#### Task details
Copy every line from the records below that holds the word "agent".

[Collected data entries]
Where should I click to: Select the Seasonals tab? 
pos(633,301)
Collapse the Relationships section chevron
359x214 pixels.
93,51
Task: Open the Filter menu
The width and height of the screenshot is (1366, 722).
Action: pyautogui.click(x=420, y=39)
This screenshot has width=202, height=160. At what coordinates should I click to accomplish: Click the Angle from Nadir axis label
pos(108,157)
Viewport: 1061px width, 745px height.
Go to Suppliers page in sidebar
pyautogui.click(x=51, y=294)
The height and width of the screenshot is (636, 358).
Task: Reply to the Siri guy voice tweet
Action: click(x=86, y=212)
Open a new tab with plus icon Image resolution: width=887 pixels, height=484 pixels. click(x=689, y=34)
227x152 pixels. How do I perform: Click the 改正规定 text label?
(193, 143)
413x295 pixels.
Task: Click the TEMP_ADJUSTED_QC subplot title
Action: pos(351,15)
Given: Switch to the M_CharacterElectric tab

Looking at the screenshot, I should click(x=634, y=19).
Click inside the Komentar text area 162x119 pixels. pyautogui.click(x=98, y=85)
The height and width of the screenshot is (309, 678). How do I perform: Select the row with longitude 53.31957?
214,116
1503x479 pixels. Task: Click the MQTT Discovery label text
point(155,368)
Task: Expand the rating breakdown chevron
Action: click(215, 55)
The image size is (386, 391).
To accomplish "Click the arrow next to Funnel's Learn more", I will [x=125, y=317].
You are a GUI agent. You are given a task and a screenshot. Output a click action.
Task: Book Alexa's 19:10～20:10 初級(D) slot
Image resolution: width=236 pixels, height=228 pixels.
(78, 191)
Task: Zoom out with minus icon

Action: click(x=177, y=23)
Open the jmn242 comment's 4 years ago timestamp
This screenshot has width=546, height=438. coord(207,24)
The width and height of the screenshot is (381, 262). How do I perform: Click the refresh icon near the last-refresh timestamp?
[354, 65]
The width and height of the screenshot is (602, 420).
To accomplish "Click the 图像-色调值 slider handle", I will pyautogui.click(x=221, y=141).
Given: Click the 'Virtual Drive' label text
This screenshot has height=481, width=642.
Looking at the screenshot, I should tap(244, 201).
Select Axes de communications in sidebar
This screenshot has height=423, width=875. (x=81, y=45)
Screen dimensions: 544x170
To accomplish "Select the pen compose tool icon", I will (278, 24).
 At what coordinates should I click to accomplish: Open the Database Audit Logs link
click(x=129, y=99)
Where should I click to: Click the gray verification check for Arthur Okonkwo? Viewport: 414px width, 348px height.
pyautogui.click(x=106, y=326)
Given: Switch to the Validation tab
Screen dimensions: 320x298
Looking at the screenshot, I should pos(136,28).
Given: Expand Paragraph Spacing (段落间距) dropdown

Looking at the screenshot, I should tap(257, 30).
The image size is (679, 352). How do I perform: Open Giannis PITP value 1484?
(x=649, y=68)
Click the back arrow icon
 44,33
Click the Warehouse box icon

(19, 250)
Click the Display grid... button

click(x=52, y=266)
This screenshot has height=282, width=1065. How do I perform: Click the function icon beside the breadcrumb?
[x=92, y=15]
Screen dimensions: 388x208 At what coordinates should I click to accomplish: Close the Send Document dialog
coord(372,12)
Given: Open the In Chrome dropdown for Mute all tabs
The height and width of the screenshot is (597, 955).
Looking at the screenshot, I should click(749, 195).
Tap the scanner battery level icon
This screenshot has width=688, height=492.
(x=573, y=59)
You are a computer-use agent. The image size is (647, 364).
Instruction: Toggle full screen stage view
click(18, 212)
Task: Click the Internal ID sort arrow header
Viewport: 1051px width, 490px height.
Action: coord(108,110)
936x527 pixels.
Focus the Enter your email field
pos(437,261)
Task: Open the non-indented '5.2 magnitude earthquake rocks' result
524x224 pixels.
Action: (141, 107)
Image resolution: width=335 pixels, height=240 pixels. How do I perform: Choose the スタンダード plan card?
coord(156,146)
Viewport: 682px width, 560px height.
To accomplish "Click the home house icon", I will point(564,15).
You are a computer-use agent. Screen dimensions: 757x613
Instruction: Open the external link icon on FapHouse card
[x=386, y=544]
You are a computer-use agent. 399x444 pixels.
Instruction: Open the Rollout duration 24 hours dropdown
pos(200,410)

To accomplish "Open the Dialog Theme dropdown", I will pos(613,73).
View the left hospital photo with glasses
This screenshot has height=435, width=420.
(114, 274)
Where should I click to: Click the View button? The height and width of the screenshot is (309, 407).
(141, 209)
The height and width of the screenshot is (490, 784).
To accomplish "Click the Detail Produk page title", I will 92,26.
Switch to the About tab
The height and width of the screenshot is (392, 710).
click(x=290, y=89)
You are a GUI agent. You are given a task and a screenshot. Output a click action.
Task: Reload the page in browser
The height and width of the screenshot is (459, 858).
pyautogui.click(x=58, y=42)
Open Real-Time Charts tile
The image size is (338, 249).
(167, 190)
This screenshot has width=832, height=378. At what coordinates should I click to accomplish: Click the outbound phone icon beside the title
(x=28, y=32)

#### Answer to this problem
You are a GUI agent. You are given a task and a screenshot. Output a click action.
You are a computer-use agent. The image size is (647, 364).
You are a computer-use agent. Screen dimensions: 757x613
You are a computer-use agent. 399x444 pixels.
You are a GUI agent. You are given a task and a screenshot. Output a click action.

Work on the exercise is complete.